The recorded talks of a workshop called “CYBERPLAN: Does the Economy fit into a Matrix or Tensor? Interrogating Cybernetic Planning Proposals”, which was held at the 2023 edition of the annual festival of the Gesellschaft für Informatik, have been uploaded to the INDEP YouTube channel. You can find a playlist with all the uploaded talks here.

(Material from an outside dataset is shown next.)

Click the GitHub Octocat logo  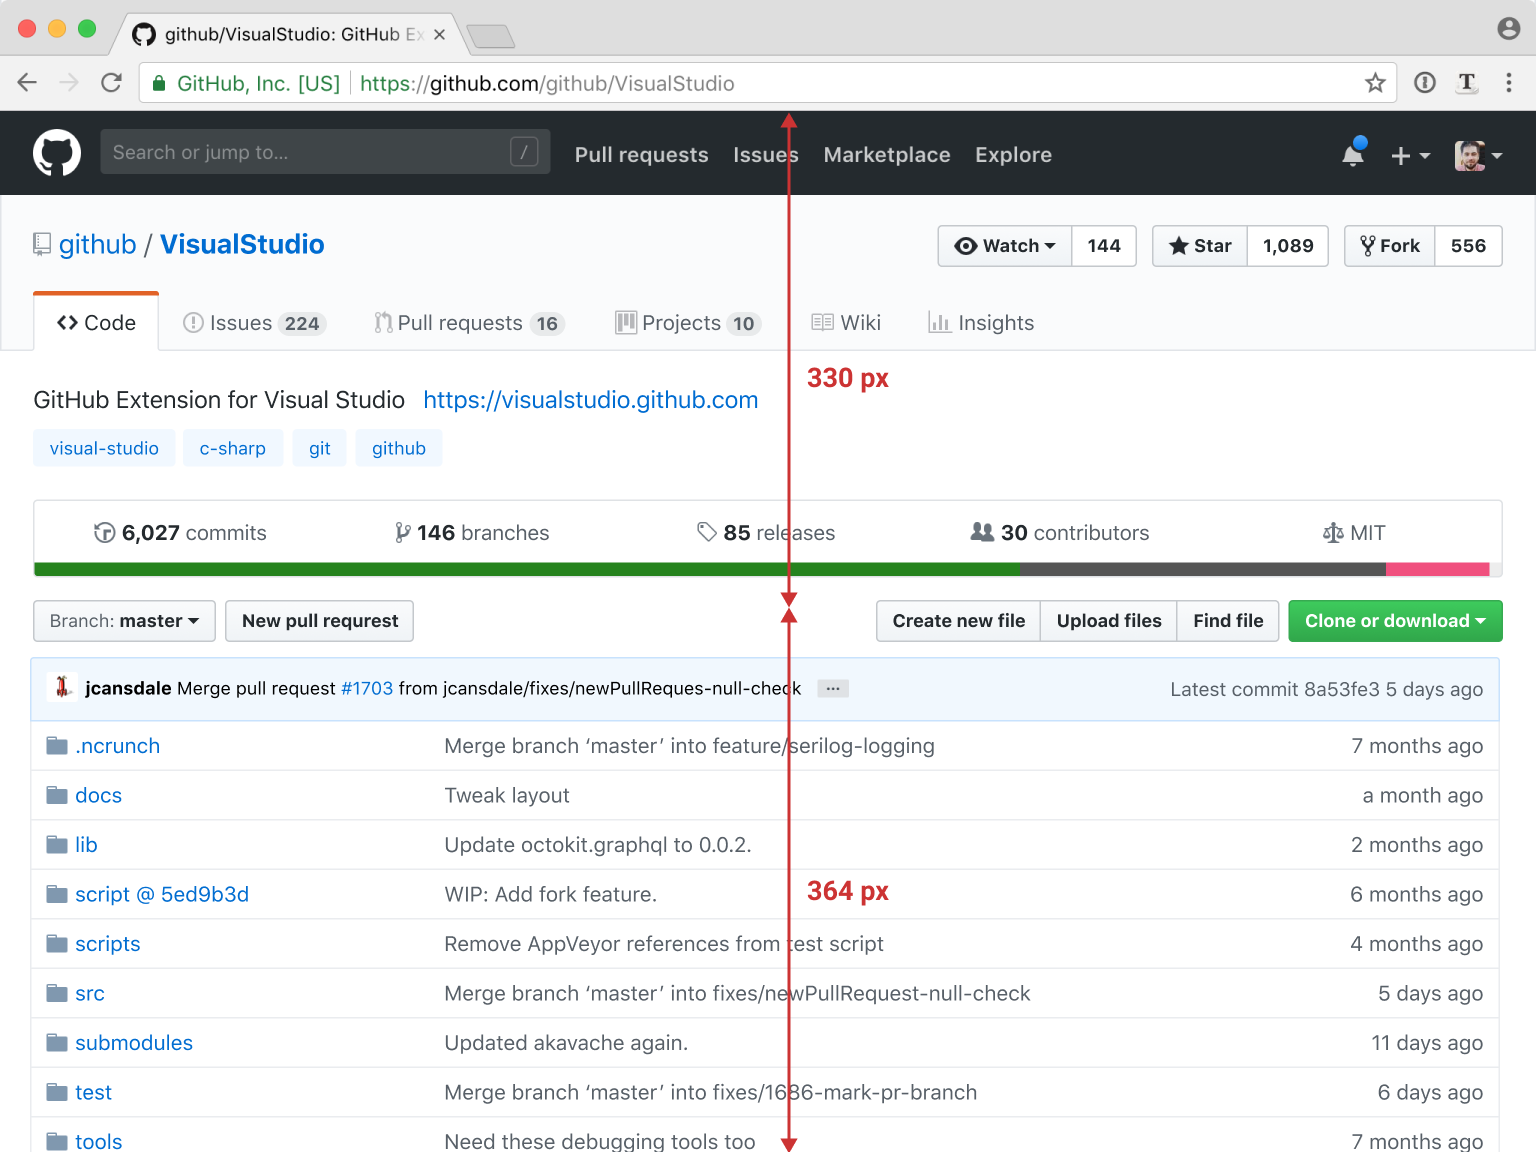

The website of the workshop is not online any longer, but its program can be seen on this screenshot.
The workshop description:
“Triggered by technological developments, deepening inequality and a looming ecological crisis, one could observe a discursive resurgence on the theorisation of post-capitalist futures in recent years. Especially the successful use of algorithms in gigantic corporations such as Amazon might indicate the feasibility of a conscious control over entire economies. In the workshop, we aim to bring together scientists working on such a large-scale algorithmic mediation with a wider audience of critical computer scientists. We will discuss the utility of algorithms for economic coordination, namely optimisation algorithms for the best allocation of scarce resources and forecasting algorithms for the prediction of future demand. Next to technical issues such as computational complexity, we would like to debate the political dimension of such a cybernetic vision concerned with the threat of too much centralisation, linking it historically to past experiments such as Project Cybersyn.”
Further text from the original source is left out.